# What you have to do:
The expected output is the full set of entries, printed exactly, without pictures.

# Data:
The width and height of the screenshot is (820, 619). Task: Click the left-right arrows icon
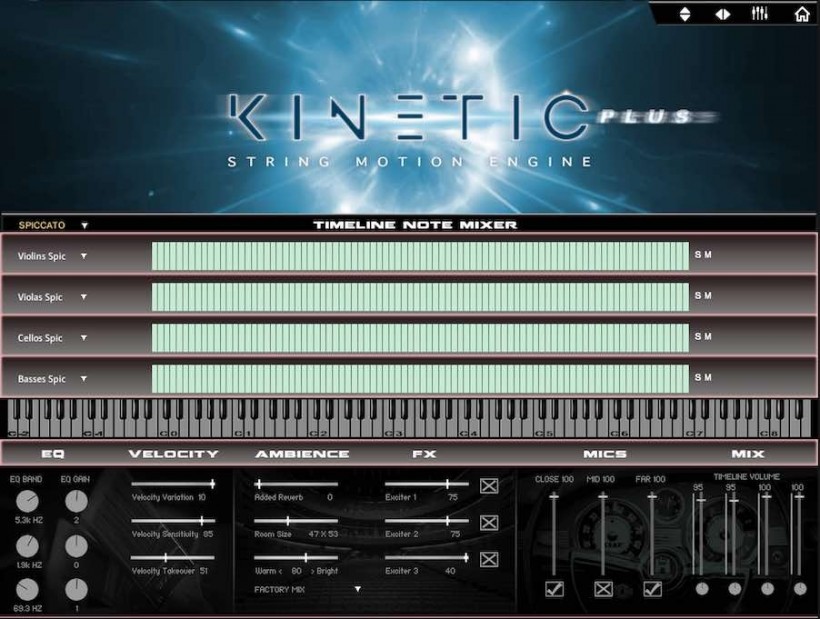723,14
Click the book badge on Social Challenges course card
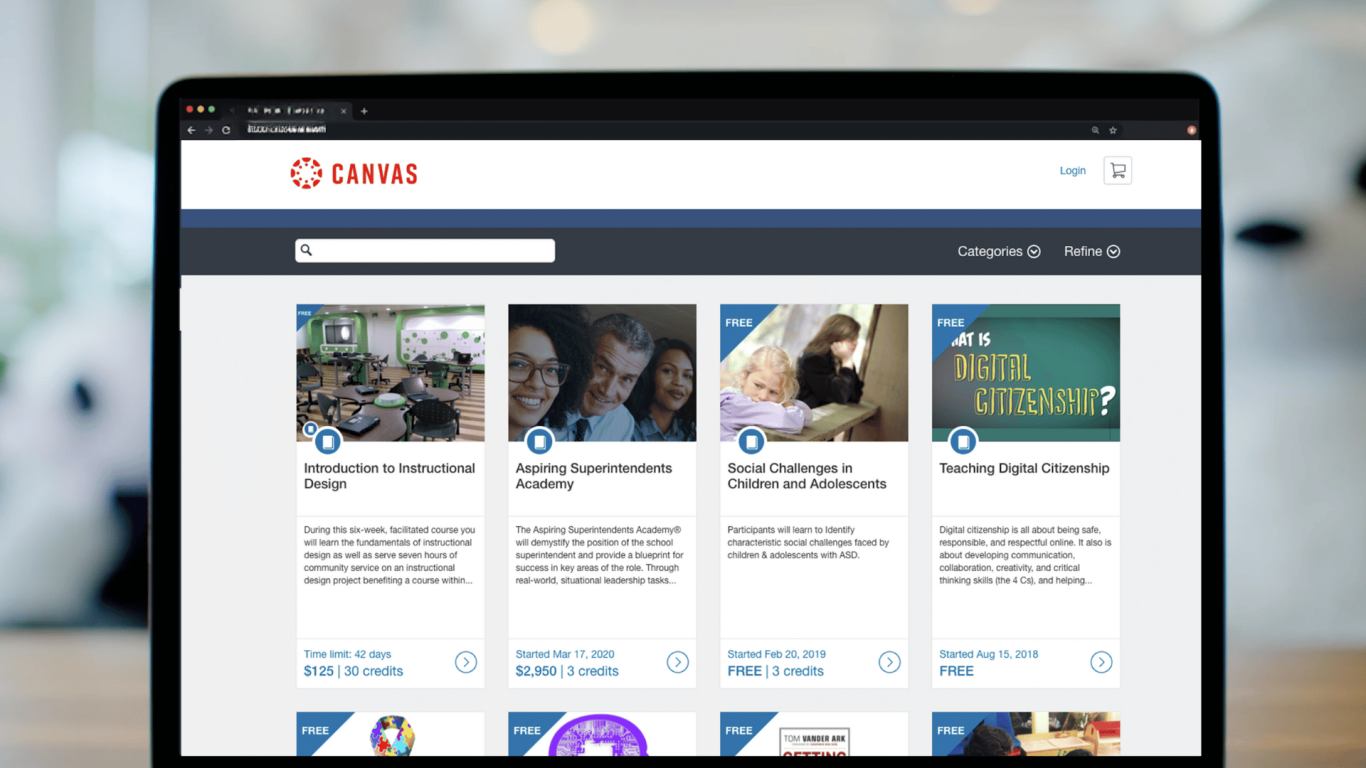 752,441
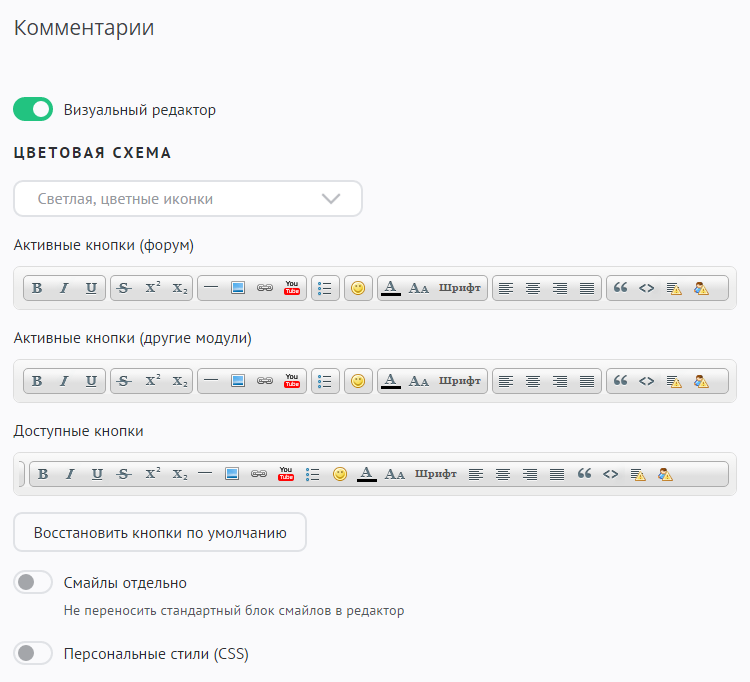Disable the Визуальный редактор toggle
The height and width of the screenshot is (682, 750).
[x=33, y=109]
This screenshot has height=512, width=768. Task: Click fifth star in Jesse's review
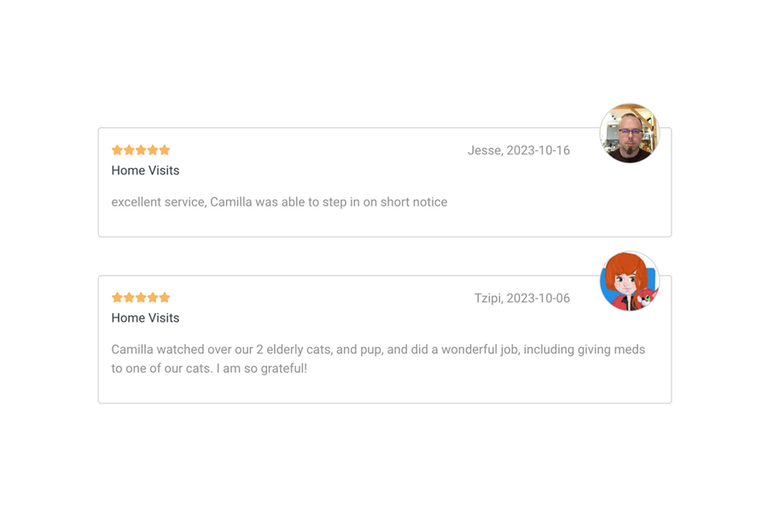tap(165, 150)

# Solution for this problem:
The width and height of the screenshot is (820, 619). Task: Click the left-right arrows icon
723,14
Click the book badge on Social Challenges course card
 752,441
Disable the Визуальный редактор toggle
The height and width of the screenshot is (682, 750).
[x=33, y=109]
This screenshot has height=512, width=768. Task: Click fifth star in Jesse's review
tap(165, 150)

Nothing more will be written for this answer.